I have to tell you that we have the same portrait of Abram and Jesus. It was given to us at Christmas by our family. I am sure that you treasure yours, just as we do ours. May God continue to bless you and your family. xoxo

Anonymous said...

I'm sorry about your daughter. It's astonishing how many parents do go through that hell. You don't realize it until you're desperately searching for someone who understands what you're going through. This is a great post.

mommamia said...

I found this through the comments over at Her Bad Mother. We lost our son in March of 2008. He was 22 yrs old and had suffered through a long illness. Thank you for mentioning that The Man in your life may not want to talk about it.
We have processed the grief in different ways and I'm just now realizing that its OK.

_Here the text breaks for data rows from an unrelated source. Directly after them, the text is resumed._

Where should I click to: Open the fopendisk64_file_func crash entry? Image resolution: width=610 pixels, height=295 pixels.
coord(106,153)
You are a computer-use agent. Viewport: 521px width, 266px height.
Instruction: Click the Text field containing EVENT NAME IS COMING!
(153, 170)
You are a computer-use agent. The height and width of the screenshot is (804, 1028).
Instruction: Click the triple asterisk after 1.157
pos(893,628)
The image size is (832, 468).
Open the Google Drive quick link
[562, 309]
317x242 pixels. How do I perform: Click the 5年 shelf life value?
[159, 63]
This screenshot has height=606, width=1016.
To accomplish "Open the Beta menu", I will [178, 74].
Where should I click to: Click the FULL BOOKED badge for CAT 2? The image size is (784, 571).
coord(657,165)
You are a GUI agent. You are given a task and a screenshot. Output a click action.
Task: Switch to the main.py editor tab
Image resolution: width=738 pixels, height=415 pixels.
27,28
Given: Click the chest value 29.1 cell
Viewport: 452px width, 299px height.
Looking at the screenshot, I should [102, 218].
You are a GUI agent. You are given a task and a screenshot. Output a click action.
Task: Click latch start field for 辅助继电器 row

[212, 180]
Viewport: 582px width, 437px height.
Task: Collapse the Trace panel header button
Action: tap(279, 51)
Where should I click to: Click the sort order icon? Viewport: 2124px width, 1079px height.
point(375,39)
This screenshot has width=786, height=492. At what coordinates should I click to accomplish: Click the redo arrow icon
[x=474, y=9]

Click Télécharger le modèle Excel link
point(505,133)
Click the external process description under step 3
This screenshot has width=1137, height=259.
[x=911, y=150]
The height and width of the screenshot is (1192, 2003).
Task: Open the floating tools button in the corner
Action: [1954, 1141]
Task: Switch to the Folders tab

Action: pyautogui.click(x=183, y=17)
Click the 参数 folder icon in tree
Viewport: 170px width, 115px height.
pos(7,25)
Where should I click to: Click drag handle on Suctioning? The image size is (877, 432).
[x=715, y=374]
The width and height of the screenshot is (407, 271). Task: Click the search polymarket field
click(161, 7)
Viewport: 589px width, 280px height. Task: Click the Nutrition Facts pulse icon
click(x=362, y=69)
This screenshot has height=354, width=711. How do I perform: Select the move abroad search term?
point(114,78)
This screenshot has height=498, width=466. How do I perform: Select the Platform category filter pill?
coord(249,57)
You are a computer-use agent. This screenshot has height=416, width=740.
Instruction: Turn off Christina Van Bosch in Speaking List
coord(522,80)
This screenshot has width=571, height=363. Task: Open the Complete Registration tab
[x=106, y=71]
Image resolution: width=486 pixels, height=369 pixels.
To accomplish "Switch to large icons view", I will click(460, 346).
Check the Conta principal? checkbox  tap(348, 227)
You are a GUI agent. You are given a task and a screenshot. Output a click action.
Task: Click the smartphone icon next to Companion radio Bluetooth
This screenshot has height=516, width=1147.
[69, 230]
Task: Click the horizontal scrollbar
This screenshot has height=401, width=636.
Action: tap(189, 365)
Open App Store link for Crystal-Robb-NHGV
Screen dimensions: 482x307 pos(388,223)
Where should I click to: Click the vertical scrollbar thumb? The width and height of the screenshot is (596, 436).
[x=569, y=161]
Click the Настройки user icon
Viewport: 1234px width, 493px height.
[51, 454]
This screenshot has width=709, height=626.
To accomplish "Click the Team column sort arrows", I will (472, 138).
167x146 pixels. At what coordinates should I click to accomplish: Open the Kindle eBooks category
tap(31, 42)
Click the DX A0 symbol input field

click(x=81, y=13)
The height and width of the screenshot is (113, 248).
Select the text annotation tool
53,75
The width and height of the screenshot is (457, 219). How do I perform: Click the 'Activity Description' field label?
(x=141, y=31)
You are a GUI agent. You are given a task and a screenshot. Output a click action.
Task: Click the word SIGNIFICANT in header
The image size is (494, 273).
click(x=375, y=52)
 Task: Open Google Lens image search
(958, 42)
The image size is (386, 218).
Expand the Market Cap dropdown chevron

Thank you so much for posting this.

Anonymous said...

I love this post and I am going to include it in my Feb. celebration about my own Angel Baby, I've been working on a post about "the funnies" that happened during the days leading up to the memorial and how differently hubby and I grieved this will be a great addition, hugs and love from another Momma!

AzĂșcar said...

I want you to know that I read this post, shed tears, and now there's one more person who will remember Emma.

Anonymous said...

Over the past five years I have watched in anguish as eight of my friends bid farewell to a child. I have never wanted to help someone more than I have wanted to help them. Yet there was nothing I could do to bring their children back. I see how they are surviving and hear their sweet testimonies of the resurrection and the ministering of angels. I watch my daughter grow up without her best friend and I ache for her when she cries at night. I still cry too. I cry for my friends who have to go on every day without their children who are never forgotten and who should be here with us. And today I cried for you too. I think of these children as a sweet preview of what we have to look forward to in the future. What joy we'll have with them playing around our feet. Michael, Adrienne, Allie, Bethany, Brinlee, Alicia, Evan, Lydia...and Emma, (and sweet Orion who will leave us soon). Gone, for a time, but never, ever forgotten.

Laura said...

Thank you for writing this. I can't imagine how painful it was for you. I suffered the loss of a child as well and so your words ring home with me. I am glad you have persevered and continue to help others.